**PROBLEM STATEMENT**
Which lines in the rows below contain the word "actions"? Pull out each of them in full.

**EXERCISE DATA**
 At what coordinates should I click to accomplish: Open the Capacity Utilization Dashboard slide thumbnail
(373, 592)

* * *

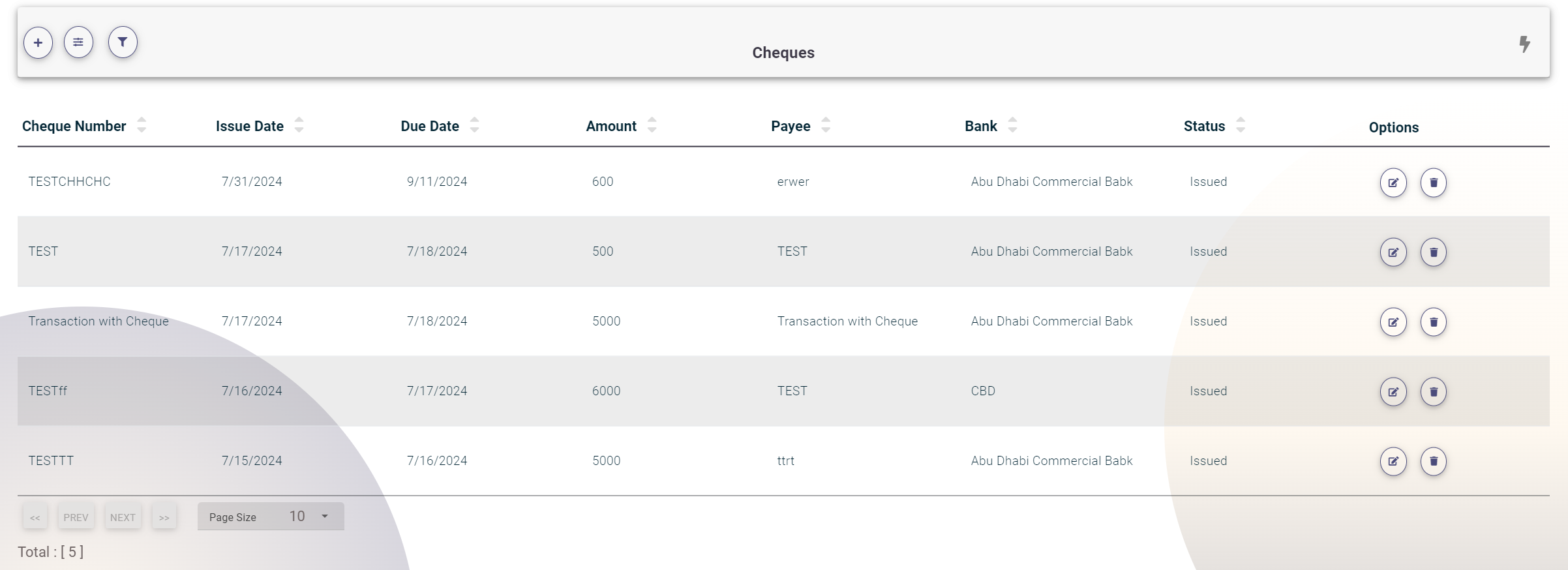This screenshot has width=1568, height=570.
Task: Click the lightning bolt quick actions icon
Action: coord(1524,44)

**WRITTEN RESPONSE**
Task: Click the lightning bolt quick actions icon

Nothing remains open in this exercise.